EXCERTO FORNECIDO:
Pierre Schaeffer 11 vem introduzir novos conceitos ao modelo embora não venham a ter importância para a evolução do estudo do processo de comunicação: o mediador será o artesão ou o manipulador do meio. Chama às influências exteriores os "meios autorizados" (Shannon havia-lhes chamado "ruído") e acaba por colocar o mediador-criador no centro do seu sistema de comunicação. A mensagem perde aqui, portanto, a sua posição central no modelo, perdendo mesmo o seu valor em todo o processo, passando o mediador-produtor a ocupá-lo.
Com a publicação da Sociodynamique de la Culture, de Abraham Moles 12, a cultura é vista como uma entidade globalizante, permitindo através de uma aproximação 'pancibernética' unificar o fenómeno cultural com o dos media. Distingue a cultura 'individual' (a soma da educação e da experiência de cada indivíduo no domínio do conhecimento) da cultura 'colectiva', ou cultura de uma sociedade, caracterizada por aquilo a que se poderia chamar a intertextualidade do grupo social, a sua rede de conhecimentos, segundo a expressão de Moles. Esta concepção era analisada, aliás, anos depois, por Edgar Morin 13 : «(...) privilegia o aspecto "semântico" da cultura, sendo a estética concebida exclusivamente do ponto de vista das "mensagens", como expressão do campo de liberdade em volta de cada signo normalizado. Em Moles o importante é o 'ciclo sócio-cultural' a partir das estruturas permanentes da comunicação de massa», acrescentava Morin. Este ciclo tem obviamente uma velocidade de rotação. Nele vamos encontrar as unidades de significação - semantemas - e as unidades de forma - os morfemas, veiculados pelos canais de transmissão, isto é, os meios, que difundem o fluxo de mensagens. Os elementos veiculados - cultura viva e/ou cultura adquirida -, ainda segundo Morin, «tomam forma e significado a partir de um micro-meio criador, transforma-se em produtos culturais através dos mass-media e chegam a um macro-meio consumidor (a massa, da qual fazem parte os próprios criadores).»

ENTRADAS EXTRAÍDAS:
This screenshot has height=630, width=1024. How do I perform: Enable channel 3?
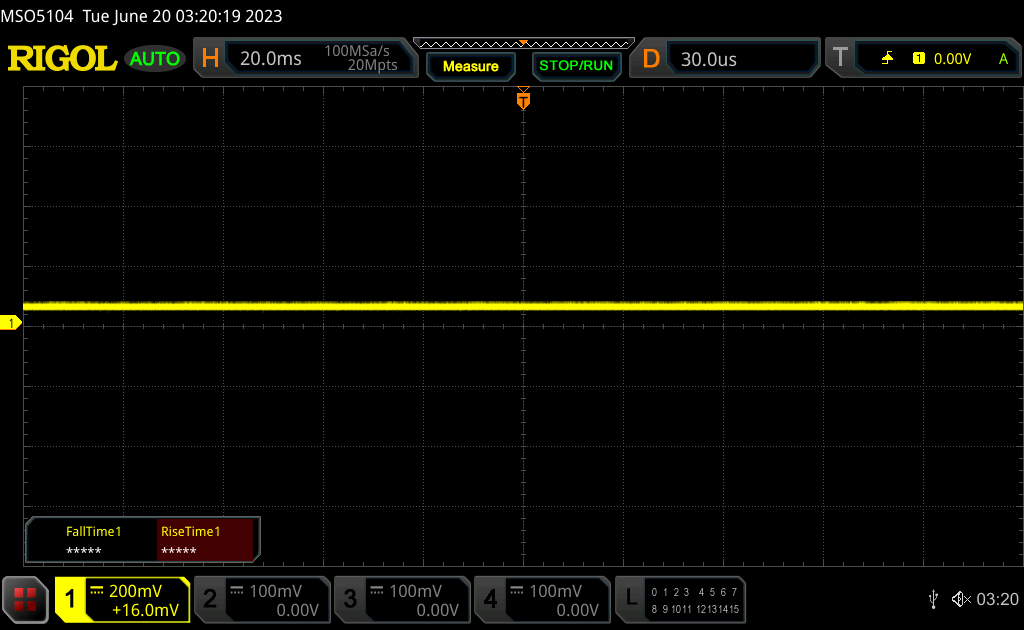point(401,599)

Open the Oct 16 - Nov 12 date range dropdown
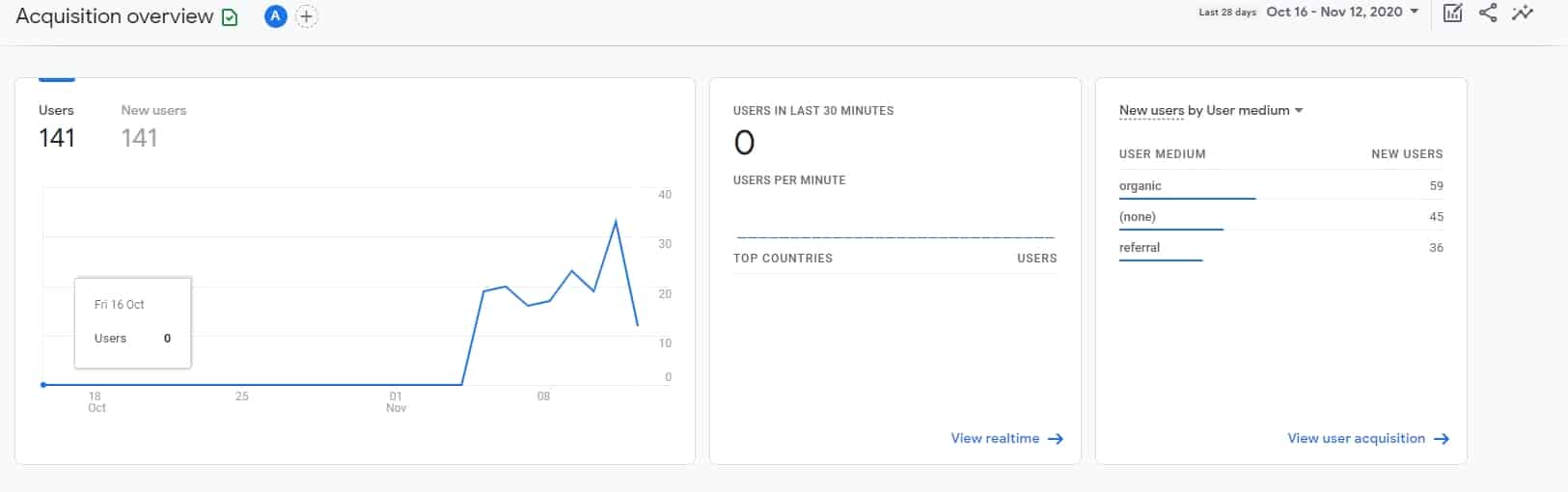[1342, 12]
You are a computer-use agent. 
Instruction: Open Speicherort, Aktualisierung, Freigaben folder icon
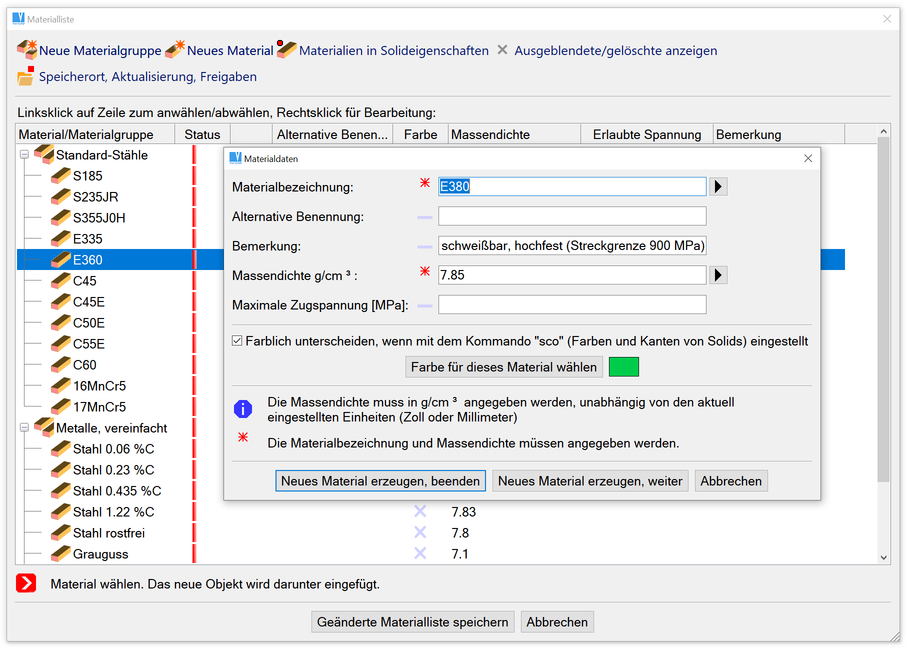tap(27, 76)
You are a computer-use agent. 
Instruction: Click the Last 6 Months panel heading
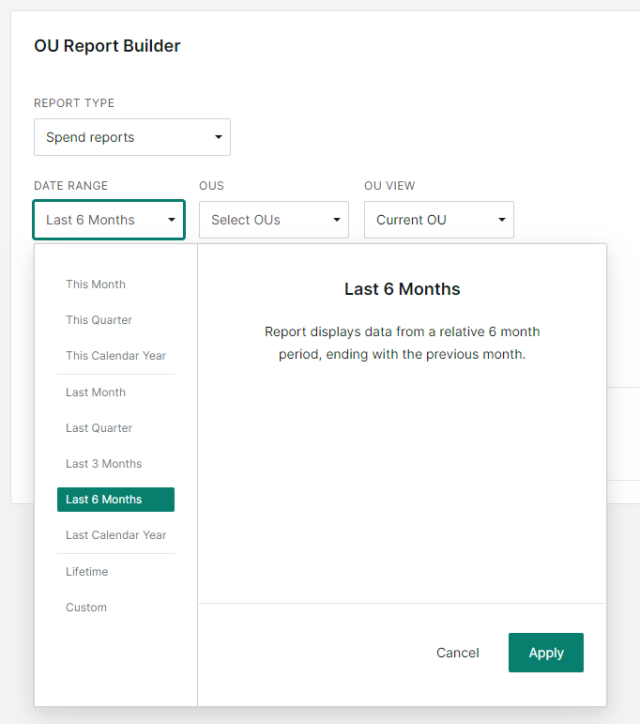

TAREFA PROPOSTA 1: No excerto fornecido, que designação dá Pierre Schaeffer às influências exteriores?
TAREFA PROPOSTA 2: Transcreva do excerto fornecido o trecho entre "Pierre Schaeffer 11" e "mediador-produtor a ocupá-lo.", inclusive.
As entradas acima não são necessárias.

RESPOSTA COMPLETA 1: Chama-lhes "meios autorizados".

RESPOSTA COMPLETA 2:
Pierre Schaeffer 11 vem introduzir novos conceitos ao modelo embora não venham a ter importância para a evolução do estudo do processo de comunicação: o mediador será o artesão ou o manipulador do meio. Chama às influências exteriores os "meios autorizados" (Shannon havia-lhes chamado "ruído") e acaba por colocar o mediador-criador no centro do seu sistema de comunicação. A mensagem perde aqui, portanto, a sua posição central no modelo, perdendo mesmo o seu valor em todo o processo, passando o mediador-produtor a ocupá-lo.